Bile is produced by the liver and is channeled by the biliary ductal system into the intestinal tract for the emulsification and absorption of fats. Biliary disease is caused by abnormalities in bile composition, biliary anatomy, or function. The liver determines the chemical composition of bile, and this may be modified later by the gallbladder and the biliary epithelium. Cholesterol, ordinarily insoluble in water, comes into solution by forming vesicles with phospholipids (principally lecithin) or mixed micelles with bile salts and phospholipids.

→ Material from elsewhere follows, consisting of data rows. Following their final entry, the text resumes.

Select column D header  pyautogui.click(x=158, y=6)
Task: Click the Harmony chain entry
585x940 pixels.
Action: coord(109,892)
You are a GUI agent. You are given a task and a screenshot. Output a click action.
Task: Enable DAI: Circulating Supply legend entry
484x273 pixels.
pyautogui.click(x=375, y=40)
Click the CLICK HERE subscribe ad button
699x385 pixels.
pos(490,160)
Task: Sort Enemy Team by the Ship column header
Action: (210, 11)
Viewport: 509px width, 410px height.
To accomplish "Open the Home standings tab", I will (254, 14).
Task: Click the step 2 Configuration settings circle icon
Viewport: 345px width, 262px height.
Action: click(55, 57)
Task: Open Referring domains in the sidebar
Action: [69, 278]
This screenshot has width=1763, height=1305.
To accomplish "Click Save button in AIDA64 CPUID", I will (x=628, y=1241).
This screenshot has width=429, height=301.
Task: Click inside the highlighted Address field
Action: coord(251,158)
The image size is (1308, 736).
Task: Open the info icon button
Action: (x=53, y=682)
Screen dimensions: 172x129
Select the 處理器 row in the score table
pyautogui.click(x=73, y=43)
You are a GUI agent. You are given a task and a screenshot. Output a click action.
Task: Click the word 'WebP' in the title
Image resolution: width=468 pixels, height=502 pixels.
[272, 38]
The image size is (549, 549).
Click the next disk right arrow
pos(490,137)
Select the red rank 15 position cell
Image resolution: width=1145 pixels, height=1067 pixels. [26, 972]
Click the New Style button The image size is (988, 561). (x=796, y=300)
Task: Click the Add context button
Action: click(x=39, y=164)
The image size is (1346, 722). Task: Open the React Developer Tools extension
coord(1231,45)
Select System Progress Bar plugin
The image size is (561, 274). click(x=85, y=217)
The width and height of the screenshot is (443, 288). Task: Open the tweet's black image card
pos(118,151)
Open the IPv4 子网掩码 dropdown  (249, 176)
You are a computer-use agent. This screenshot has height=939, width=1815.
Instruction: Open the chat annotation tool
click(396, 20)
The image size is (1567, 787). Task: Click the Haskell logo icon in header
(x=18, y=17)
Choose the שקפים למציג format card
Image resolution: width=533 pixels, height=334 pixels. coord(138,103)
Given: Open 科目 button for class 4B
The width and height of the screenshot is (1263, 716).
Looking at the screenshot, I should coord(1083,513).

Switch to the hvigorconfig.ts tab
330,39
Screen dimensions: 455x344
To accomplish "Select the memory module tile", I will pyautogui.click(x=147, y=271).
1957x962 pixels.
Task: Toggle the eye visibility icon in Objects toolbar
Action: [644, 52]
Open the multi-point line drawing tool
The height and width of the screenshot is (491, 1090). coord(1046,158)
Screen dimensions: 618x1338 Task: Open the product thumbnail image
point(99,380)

When the ratio of cholesterol, phospholipids, and bile salts is outside an optimum range, cholesterol monohydrate crystals may come out of solution from multilamellar vesicles. Cholesterol supersaturation of bile appears to be a prerequisite for gallstone formation, which involves a variety of factors that affect the activity of low-density lipoprotein (LDL) uptake, hepatic 3-methylglutaryl coenzyme A reductase (HMG CoA), acyl cholesterol-lecithin acyltransferase, and 7-alpha hydroxylase.
By itself, cholesterol supersaturation is inadequate for explaining gallstone pathogenesis. Nucleation, the initial step in gallstone formation, is the transition of cholesterol from a soluble state into a solid crystalline form. Within the gallbladder bile, biologic molecules influence the process in a positive or negative fashion.
For example, mucus may function to promote nucleation, whereas bile-specific glycoproteins may function to inhibit nucleation. Mucin hypersecretion by the gallbladder mucosa creates a viscoelastic gel that fosters nucleation. Arachidonyl lecithin, which is absorbed from the alimentary tract and secreted into the bile, stimulates prostanoid synthesis by gallbladder mucosa and promotes mucus hypersecretion, while inhibitors of prostaglandin inhibit mucus secretion.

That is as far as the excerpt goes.